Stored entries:
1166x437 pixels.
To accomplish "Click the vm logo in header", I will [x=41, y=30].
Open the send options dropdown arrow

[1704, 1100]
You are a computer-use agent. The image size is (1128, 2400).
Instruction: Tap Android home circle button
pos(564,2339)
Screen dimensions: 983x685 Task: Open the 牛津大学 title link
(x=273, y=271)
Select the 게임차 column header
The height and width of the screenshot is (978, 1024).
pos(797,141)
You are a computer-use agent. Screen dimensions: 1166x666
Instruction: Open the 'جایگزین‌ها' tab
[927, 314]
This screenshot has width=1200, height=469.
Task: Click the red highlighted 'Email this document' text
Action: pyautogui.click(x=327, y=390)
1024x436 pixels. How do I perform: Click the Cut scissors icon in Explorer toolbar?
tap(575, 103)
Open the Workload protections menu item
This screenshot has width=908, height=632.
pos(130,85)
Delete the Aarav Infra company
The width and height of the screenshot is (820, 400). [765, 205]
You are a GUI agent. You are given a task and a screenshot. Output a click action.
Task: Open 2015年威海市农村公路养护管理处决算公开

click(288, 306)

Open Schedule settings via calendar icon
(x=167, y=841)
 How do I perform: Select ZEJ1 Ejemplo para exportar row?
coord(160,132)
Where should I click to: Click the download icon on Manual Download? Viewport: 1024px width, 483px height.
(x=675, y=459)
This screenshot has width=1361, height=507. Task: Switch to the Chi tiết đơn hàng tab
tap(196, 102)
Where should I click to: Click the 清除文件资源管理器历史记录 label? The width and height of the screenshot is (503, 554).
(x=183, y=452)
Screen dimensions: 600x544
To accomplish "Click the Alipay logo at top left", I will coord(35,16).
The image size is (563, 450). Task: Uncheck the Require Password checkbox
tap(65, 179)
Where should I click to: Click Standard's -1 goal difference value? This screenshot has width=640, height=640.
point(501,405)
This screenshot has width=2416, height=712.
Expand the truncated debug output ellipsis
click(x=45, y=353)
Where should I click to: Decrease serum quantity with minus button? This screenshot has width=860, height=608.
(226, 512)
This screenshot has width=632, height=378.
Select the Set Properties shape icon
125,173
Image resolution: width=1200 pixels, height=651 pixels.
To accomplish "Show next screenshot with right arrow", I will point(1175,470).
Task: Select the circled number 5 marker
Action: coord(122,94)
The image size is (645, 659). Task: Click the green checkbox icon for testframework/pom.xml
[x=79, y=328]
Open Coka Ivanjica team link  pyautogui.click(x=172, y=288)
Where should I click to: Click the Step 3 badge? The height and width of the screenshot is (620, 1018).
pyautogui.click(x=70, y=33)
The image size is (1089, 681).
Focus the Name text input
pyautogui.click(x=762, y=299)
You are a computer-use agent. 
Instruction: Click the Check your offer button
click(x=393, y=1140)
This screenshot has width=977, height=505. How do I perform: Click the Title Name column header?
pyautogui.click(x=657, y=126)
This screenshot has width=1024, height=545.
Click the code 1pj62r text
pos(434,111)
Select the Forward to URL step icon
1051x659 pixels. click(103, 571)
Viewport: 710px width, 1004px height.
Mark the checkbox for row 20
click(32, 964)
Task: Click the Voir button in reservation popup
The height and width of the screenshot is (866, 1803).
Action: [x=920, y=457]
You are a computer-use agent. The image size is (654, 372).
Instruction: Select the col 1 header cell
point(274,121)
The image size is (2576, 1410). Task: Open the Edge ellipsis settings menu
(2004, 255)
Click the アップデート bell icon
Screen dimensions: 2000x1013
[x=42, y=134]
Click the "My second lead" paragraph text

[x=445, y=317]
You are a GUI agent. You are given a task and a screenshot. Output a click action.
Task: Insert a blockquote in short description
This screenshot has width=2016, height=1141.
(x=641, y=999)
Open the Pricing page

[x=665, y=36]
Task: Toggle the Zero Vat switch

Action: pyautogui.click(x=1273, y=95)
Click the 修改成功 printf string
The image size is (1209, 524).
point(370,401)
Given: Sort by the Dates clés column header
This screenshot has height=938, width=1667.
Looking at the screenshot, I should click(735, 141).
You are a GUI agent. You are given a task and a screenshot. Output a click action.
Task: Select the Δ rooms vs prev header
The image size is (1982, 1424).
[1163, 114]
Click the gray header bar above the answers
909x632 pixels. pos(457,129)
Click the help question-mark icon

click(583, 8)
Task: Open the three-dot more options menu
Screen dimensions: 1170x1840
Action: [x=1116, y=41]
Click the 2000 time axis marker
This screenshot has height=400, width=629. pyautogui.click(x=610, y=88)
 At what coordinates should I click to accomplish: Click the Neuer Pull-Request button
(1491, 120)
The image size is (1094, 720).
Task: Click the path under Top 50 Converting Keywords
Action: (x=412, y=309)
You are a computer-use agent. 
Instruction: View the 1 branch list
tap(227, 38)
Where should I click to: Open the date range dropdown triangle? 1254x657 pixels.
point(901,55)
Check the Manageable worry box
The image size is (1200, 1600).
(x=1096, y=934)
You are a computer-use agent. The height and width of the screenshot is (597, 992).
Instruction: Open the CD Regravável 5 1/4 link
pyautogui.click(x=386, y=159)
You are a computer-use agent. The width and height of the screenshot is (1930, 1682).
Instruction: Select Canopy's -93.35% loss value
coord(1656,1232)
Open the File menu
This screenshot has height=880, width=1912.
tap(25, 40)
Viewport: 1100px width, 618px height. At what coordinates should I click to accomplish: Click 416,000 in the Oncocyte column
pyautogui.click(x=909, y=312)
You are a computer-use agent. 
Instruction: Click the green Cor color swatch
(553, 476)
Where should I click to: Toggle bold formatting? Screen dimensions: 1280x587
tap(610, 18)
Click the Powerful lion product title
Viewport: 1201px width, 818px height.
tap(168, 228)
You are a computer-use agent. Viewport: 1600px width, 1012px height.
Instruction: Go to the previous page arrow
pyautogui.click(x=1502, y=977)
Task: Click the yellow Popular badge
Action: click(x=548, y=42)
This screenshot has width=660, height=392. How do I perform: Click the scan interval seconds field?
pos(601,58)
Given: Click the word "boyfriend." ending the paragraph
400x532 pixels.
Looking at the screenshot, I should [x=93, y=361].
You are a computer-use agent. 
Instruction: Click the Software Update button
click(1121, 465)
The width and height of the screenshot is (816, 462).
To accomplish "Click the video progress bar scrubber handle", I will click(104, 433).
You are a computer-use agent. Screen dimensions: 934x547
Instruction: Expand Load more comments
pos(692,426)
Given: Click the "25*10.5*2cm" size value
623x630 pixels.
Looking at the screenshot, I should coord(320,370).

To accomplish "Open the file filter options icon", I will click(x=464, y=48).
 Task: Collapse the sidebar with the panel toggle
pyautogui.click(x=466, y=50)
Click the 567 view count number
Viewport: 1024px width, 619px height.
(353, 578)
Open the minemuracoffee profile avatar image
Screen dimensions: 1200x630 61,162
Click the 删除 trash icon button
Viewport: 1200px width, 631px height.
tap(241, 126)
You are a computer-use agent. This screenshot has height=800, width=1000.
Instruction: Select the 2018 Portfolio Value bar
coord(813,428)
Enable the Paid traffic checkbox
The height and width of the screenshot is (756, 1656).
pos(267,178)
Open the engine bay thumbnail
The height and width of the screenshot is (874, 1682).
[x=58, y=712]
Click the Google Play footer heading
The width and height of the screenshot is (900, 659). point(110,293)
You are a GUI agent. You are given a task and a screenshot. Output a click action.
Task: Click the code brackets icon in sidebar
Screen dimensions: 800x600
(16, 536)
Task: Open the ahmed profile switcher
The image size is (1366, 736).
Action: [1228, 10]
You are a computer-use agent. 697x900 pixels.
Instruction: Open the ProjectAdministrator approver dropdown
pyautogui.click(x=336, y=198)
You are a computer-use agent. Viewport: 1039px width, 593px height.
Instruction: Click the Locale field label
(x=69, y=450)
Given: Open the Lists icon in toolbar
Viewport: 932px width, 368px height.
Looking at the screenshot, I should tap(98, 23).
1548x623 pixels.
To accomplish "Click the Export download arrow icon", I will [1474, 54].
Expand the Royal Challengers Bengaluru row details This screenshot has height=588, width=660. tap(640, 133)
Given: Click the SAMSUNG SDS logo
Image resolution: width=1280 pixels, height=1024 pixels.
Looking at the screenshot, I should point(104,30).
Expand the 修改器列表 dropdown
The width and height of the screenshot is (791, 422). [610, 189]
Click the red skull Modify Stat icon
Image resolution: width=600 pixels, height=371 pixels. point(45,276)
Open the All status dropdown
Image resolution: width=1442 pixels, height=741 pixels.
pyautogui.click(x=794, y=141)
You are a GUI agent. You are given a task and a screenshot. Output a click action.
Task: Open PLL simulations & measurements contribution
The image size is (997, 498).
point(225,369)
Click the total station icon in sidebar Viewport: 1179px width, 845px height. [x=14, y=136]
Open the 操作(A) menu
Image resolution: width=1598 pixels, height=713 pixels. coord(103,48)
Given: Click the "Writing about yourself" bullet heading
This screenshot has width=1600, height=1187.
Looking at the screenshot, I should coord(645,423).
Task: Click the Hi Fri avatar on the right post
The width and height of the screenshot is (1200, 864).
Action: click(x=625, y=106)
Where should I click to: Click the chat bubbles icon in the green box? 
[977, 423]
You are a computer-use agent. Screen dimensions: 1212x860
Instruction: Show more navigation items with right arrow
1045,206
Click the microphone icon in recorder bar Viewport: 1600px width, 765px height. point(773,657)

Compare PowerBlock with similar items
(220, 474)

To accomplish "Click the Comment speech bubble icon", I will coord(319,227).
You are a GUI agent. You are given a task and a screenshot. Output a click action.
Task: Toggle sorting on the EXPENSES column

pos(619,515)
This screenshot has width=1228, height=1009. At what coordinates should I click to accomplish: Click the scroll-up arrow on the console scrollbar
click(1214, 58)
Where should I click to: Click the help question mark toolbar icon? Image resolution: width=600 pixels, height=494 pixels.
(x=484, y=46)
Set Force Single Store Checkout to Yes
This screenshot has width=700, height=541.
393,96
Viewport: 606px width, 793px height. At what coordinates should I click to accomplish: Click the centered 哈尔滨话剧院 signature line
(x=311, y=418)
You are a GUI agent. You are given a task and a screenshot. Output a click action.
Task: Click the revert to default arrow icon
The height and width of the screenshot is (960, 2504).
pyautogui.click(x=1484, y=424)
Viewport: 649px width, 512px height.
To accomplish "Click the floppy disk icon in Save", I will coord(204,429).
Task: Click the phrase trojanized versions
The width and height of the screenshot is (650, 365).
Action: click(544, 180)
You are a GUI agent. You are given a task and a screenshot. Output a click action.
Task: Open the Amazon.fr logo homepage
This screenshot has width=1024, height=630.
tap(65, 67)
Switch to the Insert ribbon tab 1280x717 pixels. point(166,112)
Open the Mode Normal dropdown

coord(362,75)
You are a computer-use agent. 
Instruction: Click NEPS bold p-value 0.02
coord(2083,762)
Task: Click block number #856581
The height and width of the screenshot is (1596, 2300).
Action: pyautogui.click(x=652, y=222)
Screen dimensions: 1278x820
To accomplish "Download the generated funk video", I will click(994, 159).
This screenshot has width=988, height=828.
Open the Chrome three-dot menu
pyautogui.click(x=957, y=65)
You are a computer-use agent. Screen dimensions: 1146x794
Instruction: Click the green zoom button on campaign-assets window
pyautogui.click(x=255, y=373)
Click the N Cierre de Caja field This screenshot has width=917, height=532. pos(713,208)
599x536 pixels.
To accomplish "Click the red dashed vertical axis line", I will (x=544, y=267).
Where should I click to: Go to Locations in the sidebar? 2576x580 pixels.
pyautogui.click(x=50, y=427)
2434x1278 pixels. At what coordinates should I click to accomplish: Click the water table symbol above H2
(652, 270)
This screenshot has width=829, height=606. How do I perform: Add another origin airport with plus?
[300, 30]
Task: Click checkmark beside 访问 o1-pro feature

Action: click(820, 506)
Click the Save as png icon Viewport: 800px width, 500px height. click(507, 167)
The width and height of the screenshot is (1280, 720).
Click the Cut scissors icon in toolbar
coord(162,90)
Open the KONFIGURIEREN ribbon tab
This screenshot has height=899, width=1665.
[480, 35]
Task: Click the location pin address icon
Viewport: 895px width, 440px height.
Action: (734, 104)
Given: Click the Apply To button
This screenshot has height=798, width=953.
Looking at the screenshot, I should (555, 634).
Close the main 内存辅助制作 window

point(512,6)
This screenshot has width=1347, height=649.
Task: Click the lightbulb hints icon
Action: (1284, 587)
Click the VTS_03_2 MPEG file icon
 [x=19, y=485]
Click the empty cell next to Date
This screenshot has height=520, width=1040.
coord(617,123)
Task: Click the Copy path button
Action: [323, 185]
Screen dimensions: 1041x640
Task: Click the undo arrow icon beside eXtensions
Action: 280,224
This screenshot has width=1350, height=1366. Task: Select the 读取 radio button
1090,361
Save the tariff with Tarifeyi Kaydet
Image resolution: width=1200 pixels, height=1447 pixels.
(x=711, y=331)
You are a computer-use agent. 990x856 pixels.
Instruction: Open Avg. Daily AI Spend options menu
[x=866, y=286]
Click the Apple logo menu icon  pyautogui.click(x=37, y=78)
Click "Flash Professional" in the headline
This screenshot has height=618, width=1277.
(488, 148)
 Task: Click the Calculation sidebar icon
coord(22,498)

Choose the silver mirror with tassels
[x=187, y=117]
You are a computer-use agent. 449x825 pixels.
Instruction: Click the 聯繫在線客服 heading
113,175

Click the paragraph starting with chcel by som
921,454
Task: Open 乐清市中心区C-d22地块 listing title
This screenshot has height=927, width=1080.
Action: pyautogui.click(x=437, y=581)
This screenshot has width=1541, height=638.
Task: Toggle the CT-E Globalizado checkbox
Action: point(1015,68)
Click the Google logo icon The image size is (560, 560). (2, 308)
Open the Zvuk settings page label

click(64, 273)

* Exercise requirements: Copy every line of the data above, beginning with the first and ending with the line that contains "You are a computer-use agent. Screen dimensions: 1166x666", and give nothing more.

* Exercise response:
1166x437 pixels.
To accomplish "Click the vm logo in header", I will [x=41, y=30].
Open the send options dropdown arrow

[1704, 1100]
You are a computer-use agent. The image size is (1128, 2400).
Instruction: Tap Android home circle button
pos(564,2339)
Screen dimensions: 983x685 Task: Open the 牛津大学 title link
(x=273, y=271)
Select the 게임차 column header
The height and width of the screenshot is (978, 1024).
pos(797,141)
You are a computer-use agent. Screen dimensions: 1166x666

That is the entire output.